I had a very interesting experience recently with prosper.
One of my loans went into default. It was for $100 with $11 due in interest. The entire $100 principal was repaid when it was sold. I couldn't believe it happened - but I did get my money back - still not sure how it actually happened - what debt buyer would pay 100%?
My thoughts are that the borrower group had excess rewards and prosper dipped into them to offset losses.

Greg Commented on January 2, 2007

In response to Tommy's blog I too wonder why my Canadian Energy Trust (Enterra Energy) which currently pays a 16-18% dividends which comes in montly distributions could be replaced by some high risk loan portfolio yielding 12-13%. I see many fraudsters ending up on these sites. I will experiment with a few loans to start because I'm curious but I have my doubts.

Points Of Note Commented on January 28, 2007

I signed up for Prosper ~6 months ago, bid on a few loans but never closed on any.

I'm particularly concerned about "adverse selection". It seems to me that borrowers from all credit grades go to Prosper after they've first tried to get financing at lower rates from traditional sources. You're only loaning to the B-grade guy after all the banks and credit cards have stopped making B-type loans to him. I didn't think the rates of return compensated for this.

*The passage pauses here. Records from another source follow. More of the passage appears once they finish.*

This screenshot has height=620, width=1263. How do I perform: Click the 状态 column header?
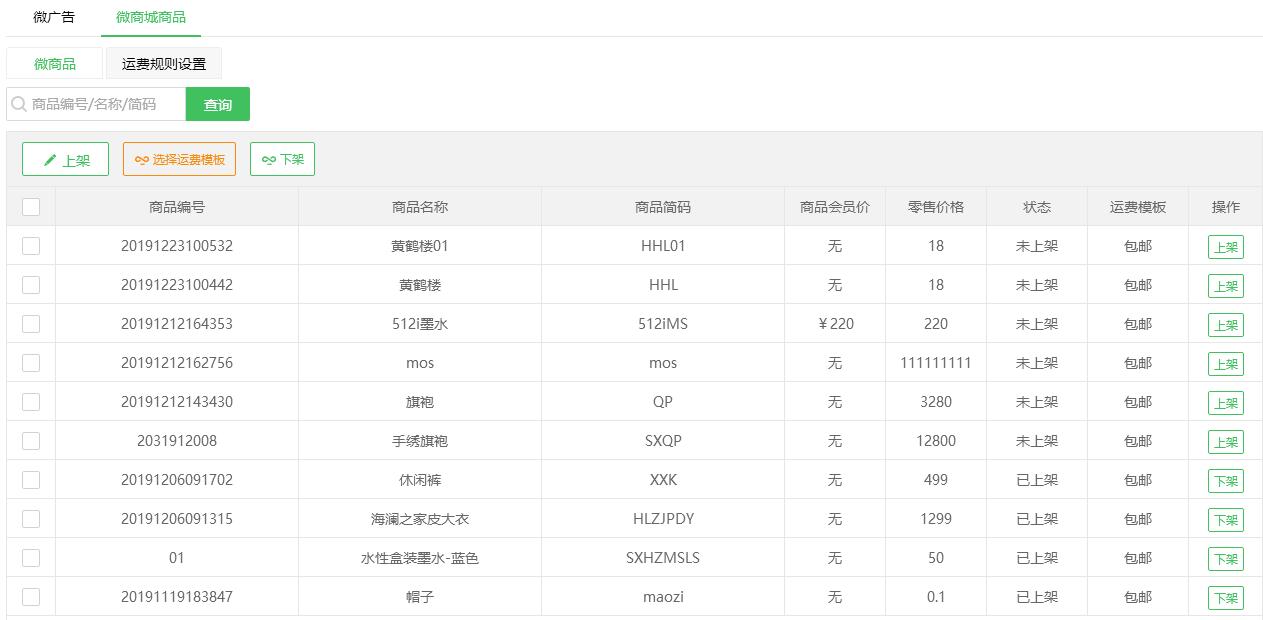tap(1036, 207)

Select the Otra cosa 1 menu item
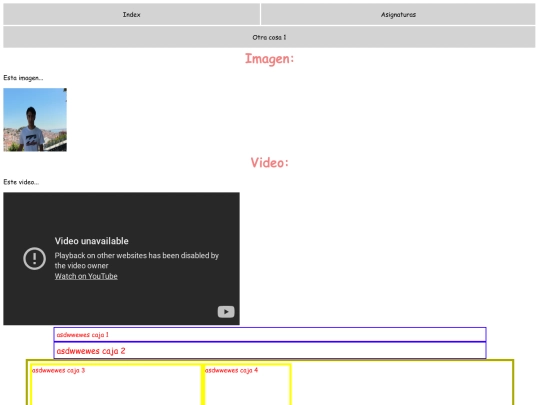(x=269, y=37)
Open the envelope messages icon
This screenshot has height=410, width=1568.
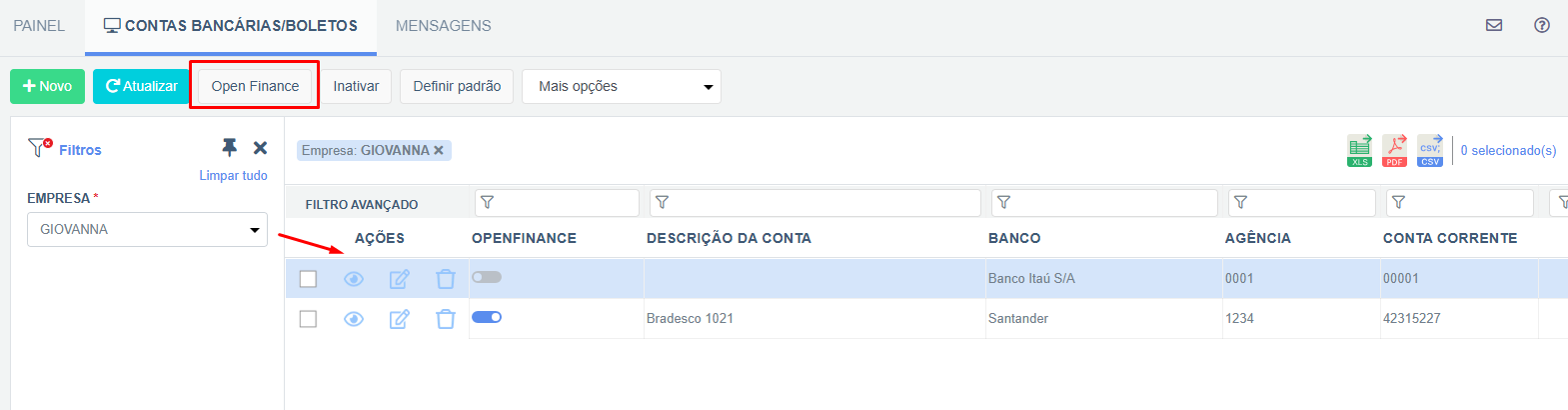(1494, 25)
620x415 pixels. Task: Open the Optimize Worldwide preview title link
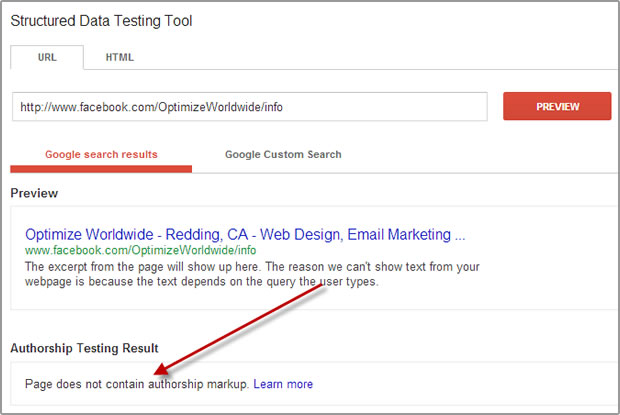(x=245, y=234)
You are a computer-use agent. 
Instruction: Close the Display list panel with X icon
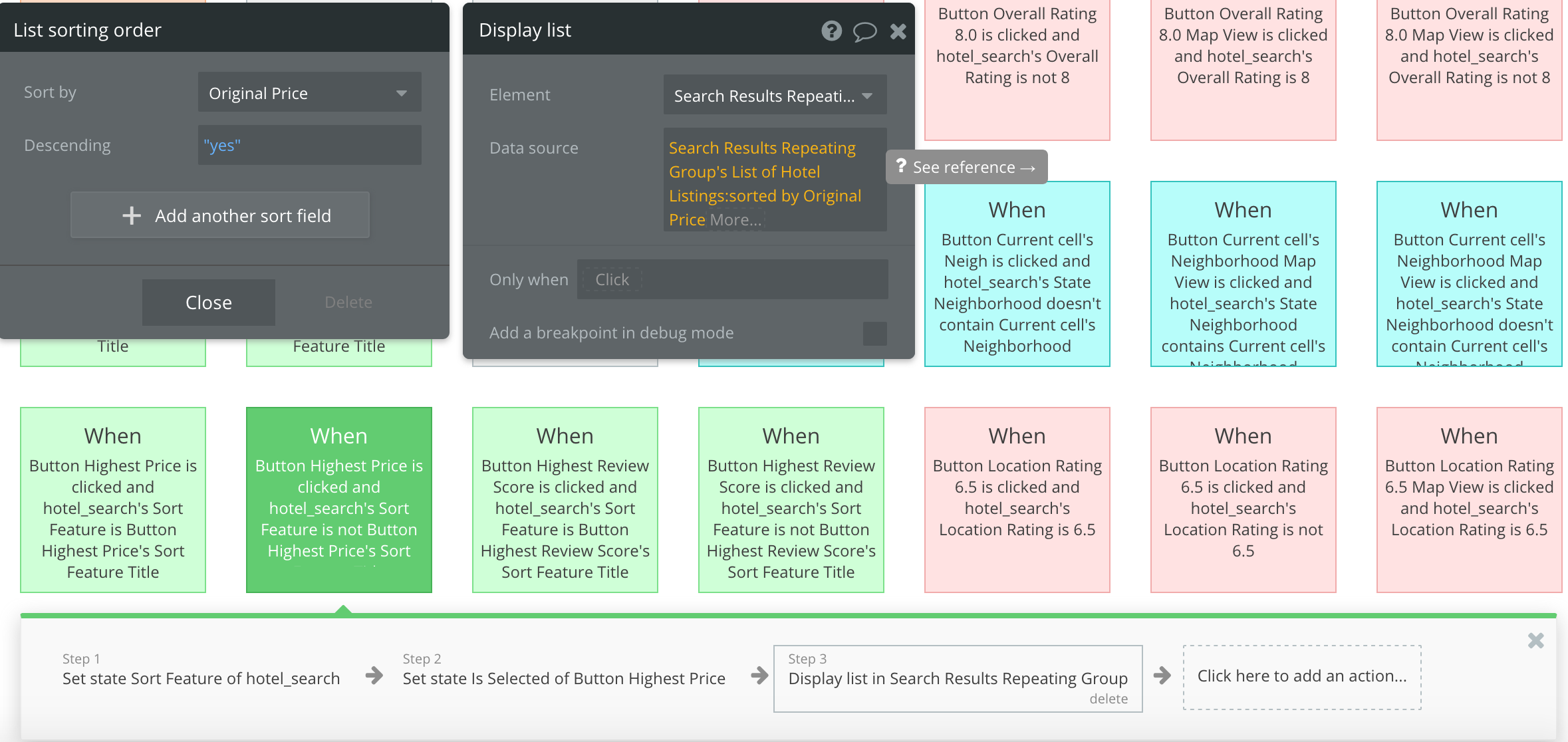(x=898, y=31)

I also agree with the earlier commentor that you can get better returns for less risk elsewhere.

Finally, who is going to do a better job of making unsecured loans to consumers? Professionally-run and bank-managed credit companies with billions of dollars or website amateurs looking to plunk down a hundred bucks? I'd rather buy shares in American Express than try to run my own mini-bank.

On the other hand, I think its a good place to borrow from.